Mª Soledad Martín Turiño
Miércoles, 13 de Noviembre de 2019
ZAMORANA

El ser y la nada

[Img #31424]Desde este espacio vacío que depende únicamente del fulgor de una lejana estrella fugaz, apenas visible y demasiado rápida para la vista, vislumbro otras existencias -desconozco si más felices que la nuestra- y nuevos mundos donde se desarrolle una vida. A veces nos creemos tan el centro del universo que descartamos esta obvia realidad.

 

Cierto es aquello de que lo que no se ve no existe, pero ¿seremos tan condenadamente prepotentes como para no admitir que el universo es demasiado extenso para no hallar cabida a otras civilizaciones?

 

Yo creo en los mundos paralelos, entre otras cosas porque son una realidad en este nuestro.
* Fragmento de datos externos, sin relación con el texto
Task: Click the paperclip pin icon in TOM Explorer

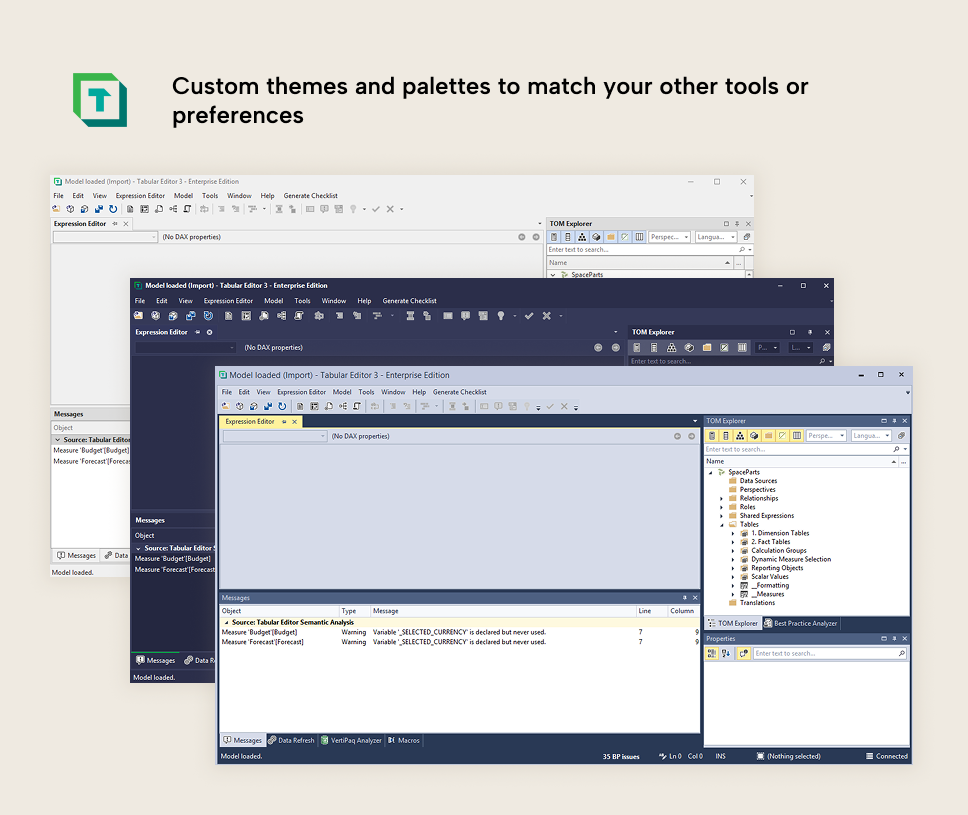Action: (902, 435)
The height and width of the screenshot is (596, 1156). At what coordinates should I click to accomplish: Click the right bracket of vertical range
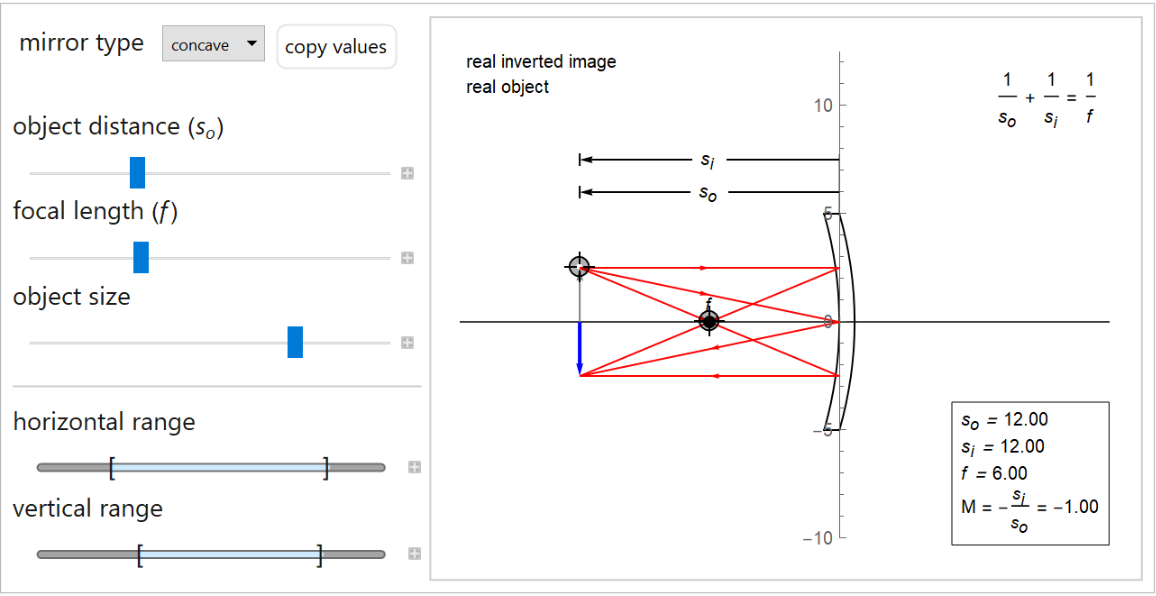pos(320,554)
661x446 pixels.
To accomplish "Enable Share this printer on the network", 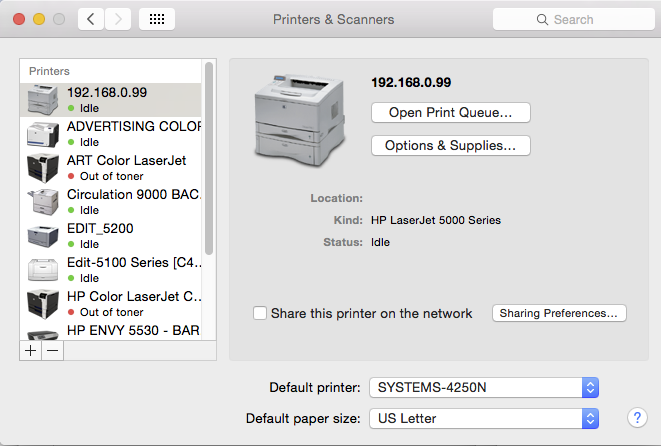I will (x=261, y=313).
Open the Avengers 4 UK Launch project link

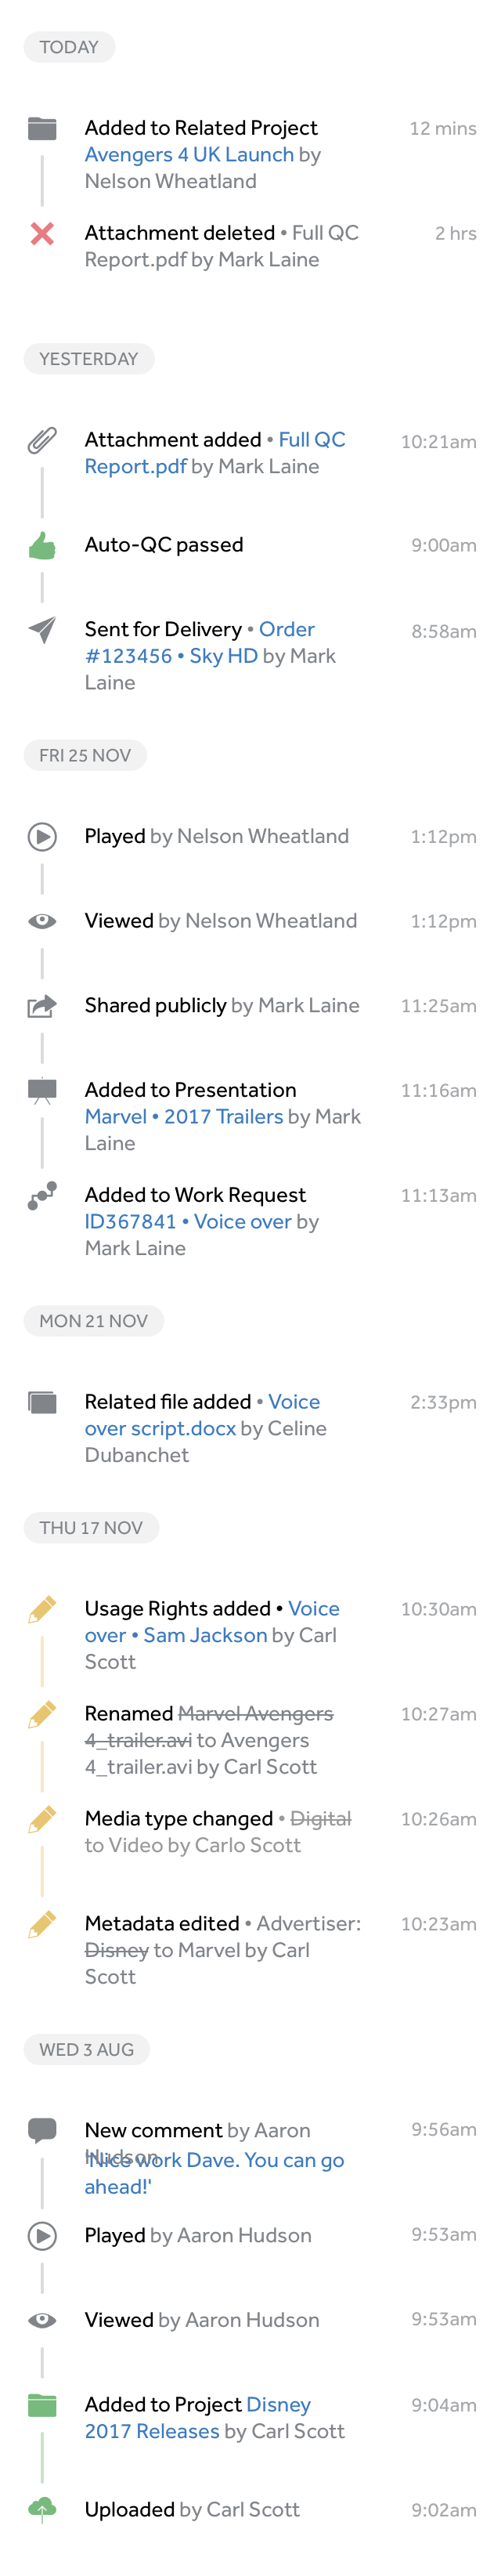[x=189, y=155]
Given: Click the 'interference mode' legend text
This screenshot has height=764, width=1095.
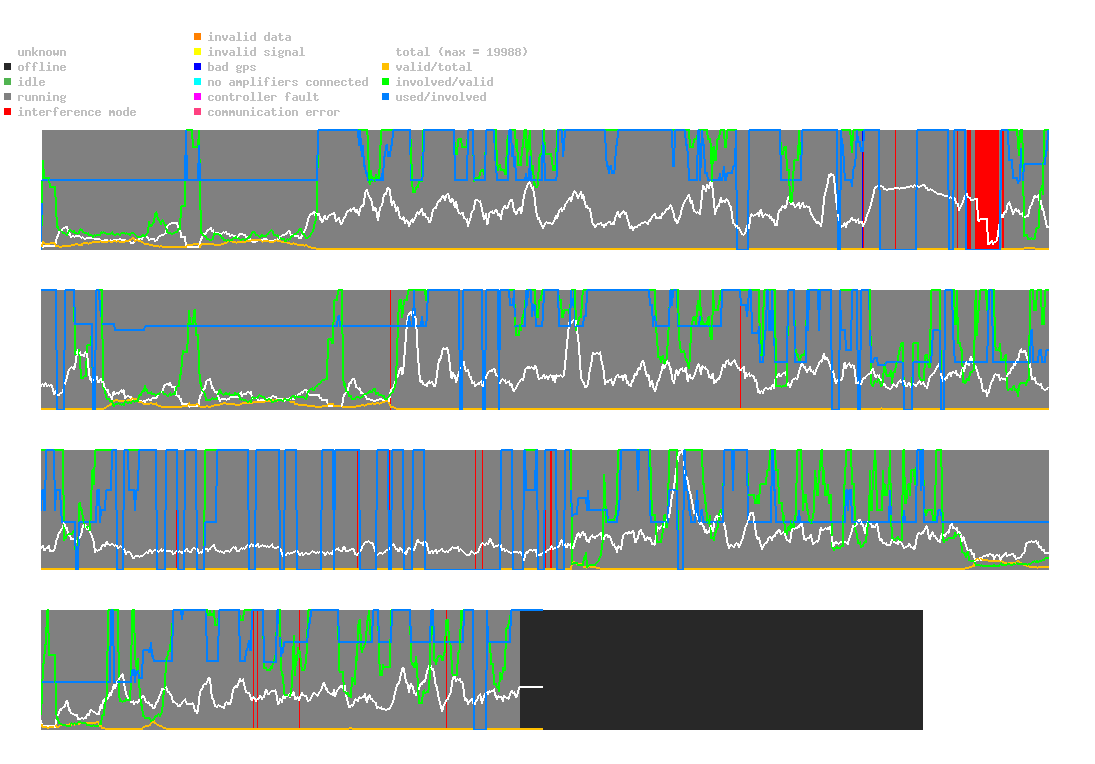Looking at the screenshot, I should 77,112.
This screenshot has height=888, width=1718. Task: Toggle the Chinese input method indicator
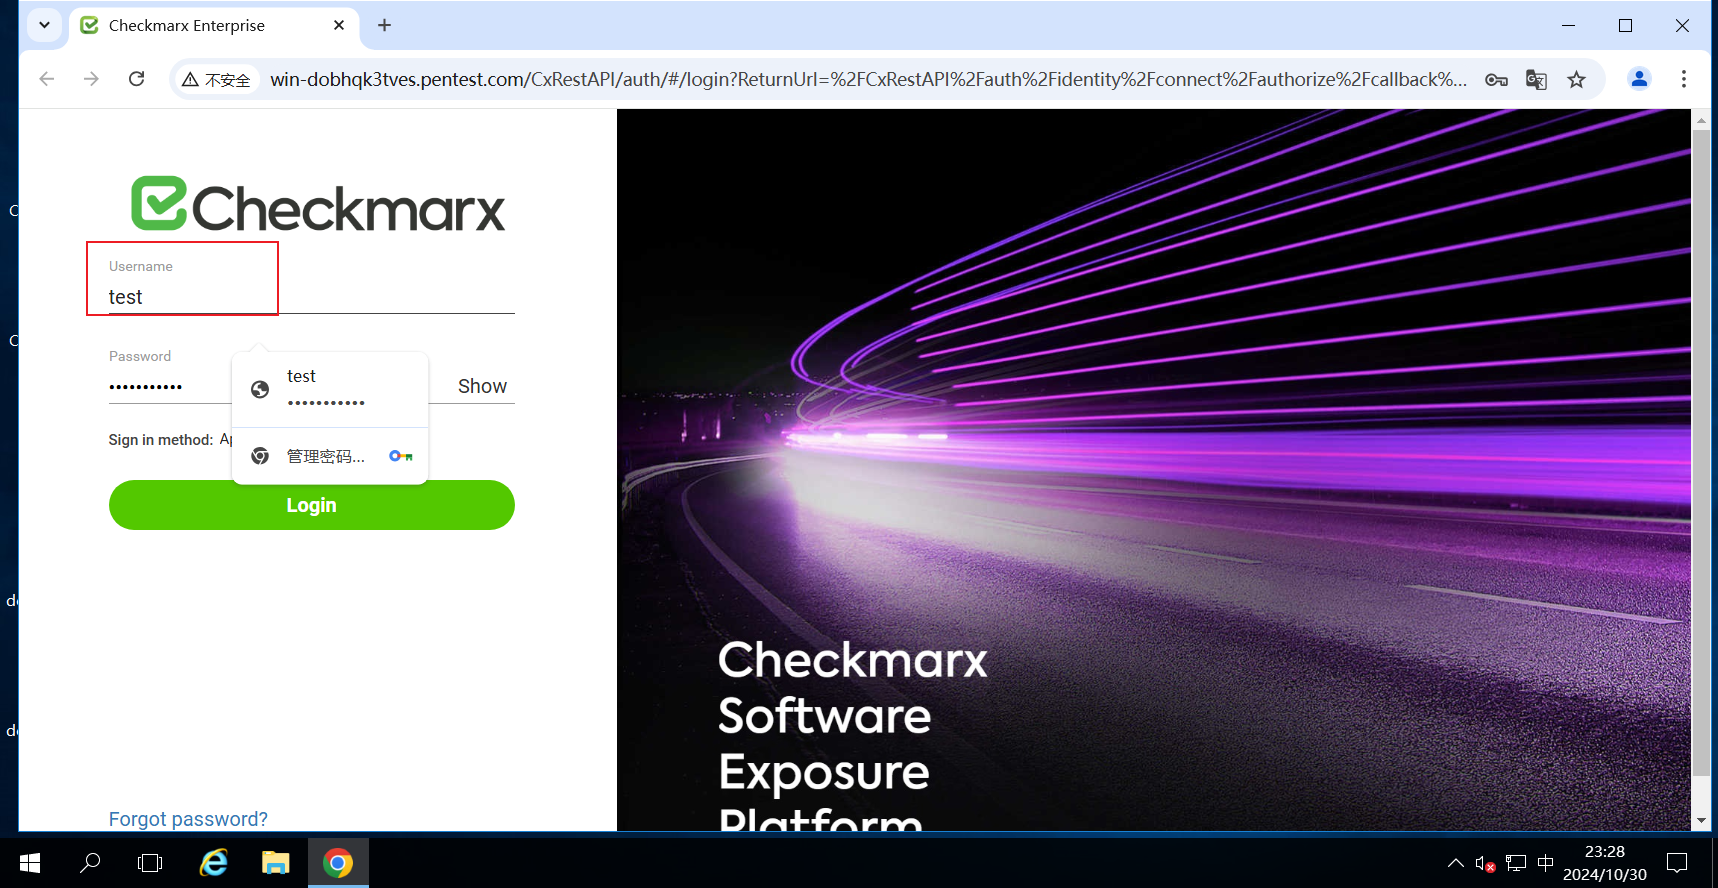1545,862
Hay personas que coexistiendo con nosotros, forman parte de una fábula en la que habitan sin ver las mismas realidades. Del mismo modo, vivos y muertos no son dos existencias, sino una con diferentes energías: la del cuerpo físico que solo dura mientras está vivo, y la que pasa a un estado inmaterial cuando morimos. Ambas no dejan de ser energías que se transforman dependiendo del momento. Platón es el principal exponente de la reencarnación en los griegos del que tenemos noticia, y algunas religiones orientales como el hinduismo, el budismo o el taoísmo creen en también en la reencarnación del cuerpo; otras como la católica esperan una segunda vida en el más allá y aspiran a la resurrección. Hay incluso quienes piensan que existen vidas paralelas que no son, en definitiva, más que un consuelo a la necesidad de hallar respuestas cuando el cuerpo nos abandona; la filosofía o la meditación ayudan a este propósito.

 

El hecho de pensar en diferentes existencias fuera del mundo que habitamos ha dado para mucho en las artes plásticas; la pintura, el arte, la literatura o el cine se han hecho eco de tal inquietud y nos han presentado a lo largo del tiempo a seres de otros planetas con curiosidad, morbo e ingenio, conjeturando desde una mutua fraternidad, a un ataque de ellos al mundo que habitamos; todo son, en definitiva, fabulaciones puesto que si es cierto que hemos recibido alguna visita extraterrestre no existe una confirmación oficial que lo corrobore con claridad; así que cuando puedo escapar de las turbulencias de la contaminación lumínica de la gran urbe y me escapo a un lugar más amplio, elevo la vista al firmamento y me recreo en la contemplación de todo un mundo tintineante que sigue sobre nosotros y, como por arte de magia, desaparece al llegar el día y cubrirse todo el orbe con un manto azul que lo oculta.

 

Quiero soñar con otras existencias que pudieran enseñarnos a ser más generosos con los demás, a evitar desigualdades, a sembrar la tierra de amor y no odio y a tratarnos, en fin, como lo que somos: hermanos diferentes habitando un mismo lugar que se llama tierra.